- Aim of the exercise
Determine how many lines of the entries contain "computer". Reply with that number alone.

- Extracted data
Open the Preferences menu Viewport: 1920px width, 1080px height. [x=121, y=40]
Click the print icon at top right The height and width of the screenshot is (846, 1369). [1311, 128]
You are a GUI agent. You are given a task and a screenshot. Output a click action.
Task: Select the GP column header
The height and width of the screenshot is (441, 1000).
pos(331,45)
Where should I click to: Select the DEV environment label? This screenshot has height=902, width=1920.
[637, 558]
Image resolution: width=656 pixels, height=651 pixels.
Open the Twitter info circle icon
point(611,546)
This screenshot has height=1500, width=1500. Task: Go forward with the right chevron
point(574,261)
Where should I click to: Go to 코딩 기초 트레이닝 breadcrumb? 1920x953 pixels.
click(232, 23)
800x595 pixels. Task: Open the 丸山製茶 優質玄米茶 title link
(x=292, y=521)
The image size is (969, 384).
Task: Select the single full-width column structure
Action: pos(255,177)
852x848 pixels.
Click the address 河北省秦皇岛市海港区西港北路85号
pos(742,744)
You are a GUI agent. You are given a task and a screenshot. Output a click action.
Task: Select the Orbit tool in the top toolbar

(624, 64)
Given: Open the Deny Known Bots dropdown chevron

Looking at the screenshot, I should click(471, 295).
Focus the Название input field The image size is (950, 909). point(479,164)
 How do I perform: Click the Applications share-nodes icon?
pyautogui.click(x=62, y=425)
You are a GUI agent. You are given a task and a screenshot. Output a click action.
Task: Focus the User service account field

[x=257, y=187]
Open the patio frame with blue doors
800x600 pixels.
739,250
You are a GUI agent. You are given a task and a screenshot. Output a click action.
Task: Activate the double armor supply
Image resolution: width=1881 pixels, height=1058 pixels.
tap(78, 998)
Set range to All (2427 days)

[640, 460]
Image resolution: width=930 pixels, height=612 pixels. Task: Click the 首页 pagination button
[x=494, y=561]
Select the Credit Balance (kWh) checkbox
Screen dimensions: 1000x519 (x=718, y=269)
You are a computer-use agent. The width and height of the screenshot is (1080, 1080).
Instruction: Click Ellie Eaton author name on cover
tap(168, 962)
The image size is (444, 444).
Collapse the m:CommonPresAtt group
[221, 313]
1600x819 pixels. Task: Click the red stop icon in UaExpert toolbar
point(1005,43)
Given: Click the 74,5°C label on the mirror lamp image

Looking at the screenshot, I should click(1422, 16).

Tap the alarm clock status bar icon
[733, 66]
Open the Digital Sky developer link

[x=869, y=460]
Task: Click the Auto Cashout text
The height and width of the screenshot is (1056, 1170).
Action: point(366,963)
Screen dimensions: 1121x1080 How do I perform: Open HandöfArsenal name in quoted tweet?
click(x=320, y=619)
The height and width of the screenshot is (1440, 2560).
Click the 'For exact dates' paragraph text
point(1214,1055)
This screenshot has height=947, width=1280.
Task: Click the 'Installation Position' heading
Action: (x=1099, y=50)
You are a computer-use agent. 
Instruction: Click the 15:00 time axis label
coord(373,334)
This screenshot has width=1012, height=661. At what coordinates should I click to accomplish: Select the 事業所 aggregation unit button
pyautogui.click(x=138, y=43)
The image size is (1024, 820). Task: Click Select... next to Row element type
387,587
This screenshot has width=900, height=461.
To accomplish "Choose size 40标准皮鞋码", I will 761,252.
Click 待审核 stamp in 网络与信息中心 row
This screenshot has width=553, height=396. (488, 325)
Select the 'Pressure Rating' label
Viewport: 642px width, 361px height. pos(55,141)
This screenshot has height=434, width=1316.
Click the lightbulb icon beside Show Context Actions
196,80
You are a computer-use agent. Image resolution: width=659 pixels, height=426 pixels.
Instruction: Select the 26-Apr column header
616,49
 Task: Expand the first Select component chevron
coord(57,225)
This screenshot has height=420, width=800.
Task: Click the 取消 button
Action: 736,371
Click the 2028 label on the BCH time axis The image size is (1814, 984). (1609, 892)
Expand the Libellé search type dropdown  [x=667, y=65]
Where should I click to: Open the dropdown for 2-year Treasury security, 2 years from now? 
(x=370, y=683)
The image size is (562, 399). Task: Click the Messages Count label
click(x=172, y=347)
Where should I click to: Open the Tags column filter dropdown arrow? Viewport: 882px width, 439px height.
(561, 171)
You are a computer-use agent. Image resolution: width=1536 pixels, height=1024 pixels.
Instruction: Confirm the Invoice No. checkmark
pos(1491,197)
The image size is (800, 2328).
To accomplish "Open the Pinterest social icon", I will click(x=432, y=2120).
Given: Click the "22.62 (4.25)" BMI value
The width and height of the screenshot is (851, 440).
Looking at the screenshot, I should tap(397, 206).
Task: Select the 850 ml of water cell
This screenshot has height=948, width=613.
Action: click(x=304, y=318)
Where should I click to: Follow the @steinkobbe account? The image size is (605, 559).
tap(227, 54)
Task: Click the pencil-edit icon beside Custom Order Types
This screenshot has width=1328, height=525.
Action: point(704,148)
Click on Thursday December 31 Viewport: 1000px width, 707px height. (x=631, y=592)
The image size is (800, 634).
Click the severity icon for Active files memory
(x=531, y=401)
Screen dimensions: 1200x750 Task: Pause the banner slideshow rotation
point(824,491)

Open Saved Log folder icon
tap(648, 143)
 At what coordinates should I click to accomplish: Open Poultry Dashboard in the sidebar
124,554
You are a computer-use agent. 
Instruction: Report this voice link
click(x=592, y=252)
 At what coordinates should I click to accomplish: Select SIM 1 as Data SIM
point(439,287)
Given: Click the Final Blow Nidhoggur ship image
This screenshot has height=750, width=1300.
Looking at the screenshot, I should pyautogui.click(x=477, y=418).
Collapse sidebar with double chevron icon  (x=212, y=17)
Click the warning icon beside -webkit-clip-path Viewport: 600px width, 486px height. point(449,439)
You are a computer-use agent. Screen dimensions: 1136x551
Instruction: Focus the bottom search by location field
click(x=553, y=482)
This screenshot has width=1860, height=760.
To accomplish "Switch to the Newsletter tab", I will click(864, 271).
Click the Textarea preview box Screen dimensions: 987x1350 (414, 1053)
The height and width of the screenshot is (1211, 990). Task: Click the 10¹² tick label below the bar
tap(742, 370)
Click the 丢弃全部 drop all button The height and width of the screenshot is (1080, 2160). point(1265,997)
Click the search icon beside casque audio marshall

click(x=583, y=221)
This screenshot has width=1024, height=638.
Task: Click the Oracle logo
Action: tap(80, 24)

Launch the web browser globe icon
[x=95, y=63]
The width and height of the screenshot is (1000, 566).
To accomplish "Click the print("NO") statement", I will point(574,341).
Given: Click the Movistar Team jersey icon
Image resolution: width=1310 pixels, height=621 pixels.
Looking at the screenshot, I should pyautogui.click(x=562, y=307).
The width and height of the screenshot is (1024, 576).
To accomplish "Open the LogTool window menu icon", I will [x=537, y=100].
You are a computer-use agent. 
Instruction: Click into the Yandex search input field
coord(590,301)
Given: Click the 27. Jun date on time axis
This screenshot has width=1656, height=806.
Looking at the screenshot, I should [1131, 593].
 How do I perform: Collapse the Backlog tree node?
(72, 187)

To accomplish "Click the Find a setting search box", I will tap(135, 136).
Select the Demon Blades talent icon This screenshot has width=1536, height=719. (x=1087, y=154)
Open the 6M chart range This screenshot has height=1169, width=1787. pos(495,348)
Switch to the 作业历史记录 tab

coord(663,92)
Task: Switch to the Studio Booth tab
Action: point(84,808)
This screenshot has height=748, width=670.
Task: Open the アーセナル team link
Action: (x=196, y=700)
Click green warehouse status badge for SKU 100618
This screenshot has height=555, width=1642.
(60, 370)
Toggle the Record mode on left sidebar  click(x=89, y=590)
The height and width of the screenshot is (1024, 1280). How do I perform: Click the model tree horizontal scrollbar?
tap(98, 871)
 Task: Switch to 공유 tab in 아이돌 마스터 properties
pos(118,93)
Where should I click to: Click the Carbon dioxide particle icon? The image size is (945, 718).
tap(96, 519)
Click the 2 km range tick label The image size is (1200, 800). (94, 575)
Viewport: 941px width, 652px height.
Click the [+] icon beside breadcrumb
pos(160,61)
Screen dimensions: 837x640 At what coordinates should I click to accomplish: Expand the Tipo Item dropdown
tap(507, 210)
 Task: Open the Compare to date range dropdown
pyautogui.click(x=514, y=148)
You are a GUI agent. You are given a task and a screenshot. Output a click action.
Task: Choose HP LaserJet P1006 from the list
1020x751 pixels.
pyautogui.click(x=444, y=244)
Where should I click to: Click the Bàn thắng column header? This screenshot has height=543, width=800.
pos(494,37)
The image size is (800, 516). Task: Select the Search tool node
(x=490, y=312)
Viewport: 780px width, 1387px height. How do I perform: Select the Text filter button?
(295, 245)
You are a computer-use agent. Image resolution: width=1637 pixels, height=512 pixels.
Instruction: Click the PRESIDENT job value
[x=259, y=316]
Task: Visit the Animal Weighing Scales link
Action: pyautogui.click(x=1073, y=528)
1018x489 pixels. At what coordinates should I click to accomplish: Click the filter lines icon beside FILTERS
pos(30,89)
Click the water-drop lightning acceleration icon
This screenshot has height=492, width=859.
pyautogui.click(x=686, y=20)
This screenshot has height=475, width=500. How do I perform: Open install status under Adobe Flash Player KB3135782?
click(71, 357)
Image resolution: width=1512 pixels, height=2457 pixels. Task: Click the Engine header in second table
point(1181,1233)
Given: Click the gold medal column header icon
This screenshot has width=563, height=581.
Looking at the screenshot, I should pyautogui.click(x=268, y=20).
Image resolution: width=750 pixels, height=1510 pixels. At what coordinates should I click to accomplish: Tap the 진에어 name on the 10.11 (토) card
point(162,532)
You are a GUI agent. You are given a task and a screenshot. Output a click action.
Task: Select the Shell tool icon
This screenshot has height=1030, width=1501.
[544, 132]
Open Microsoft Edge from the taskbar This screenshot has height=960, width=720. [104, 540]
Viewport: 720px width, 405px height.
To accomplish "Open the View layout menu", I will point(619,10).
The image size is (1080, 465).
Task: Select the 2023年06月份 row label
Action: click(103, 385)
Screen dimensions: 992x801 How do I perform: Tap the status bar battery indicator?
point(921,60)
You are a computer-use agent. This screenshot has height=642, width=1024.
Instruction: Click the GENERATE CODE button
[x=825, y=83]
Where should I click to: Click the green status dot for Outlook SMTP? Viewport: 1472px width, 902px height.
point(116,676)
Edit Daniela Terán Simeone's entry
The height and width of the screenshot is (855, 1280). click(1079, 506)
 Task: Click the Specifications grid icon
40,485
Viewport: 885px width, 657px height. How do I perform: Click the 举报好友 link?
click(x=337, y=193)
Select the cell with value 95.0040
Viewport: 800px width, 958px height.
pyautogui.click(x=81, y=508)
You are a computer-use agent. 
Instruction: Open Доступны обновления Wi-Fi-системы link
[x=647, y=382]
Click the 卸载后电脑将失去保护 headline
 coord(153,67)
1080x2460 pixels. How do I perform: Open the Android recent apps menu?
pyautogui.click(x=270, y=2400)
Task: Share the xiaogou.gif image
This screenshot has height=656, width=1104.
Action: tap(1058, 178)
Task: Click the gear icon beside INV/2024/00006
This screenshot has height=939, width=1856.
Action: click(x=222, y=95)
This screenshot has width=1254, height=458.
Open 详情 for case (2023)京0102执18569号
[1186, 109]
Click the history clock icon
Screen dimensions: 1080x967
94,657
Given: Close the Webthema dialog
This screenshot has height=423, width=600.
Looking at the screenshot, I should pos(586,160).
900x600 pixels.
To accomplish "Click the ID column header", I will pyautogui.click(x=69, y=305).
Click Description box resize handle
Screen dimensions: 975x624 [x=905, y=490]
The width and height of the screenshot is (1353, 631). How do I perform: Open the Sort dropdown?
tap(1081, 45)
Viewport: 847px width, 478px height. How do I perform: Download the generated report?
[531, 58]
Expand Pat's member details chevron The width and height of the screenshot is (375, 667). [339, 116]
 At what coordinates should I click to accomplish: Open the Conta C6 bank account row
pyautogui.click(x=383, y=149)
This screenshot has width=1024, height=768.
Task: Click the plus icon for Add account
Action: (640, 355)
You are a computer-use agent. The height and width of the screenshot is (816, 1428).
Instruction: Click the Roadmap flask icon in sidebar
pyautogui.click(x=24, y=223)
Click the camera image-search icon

- Response to this task
11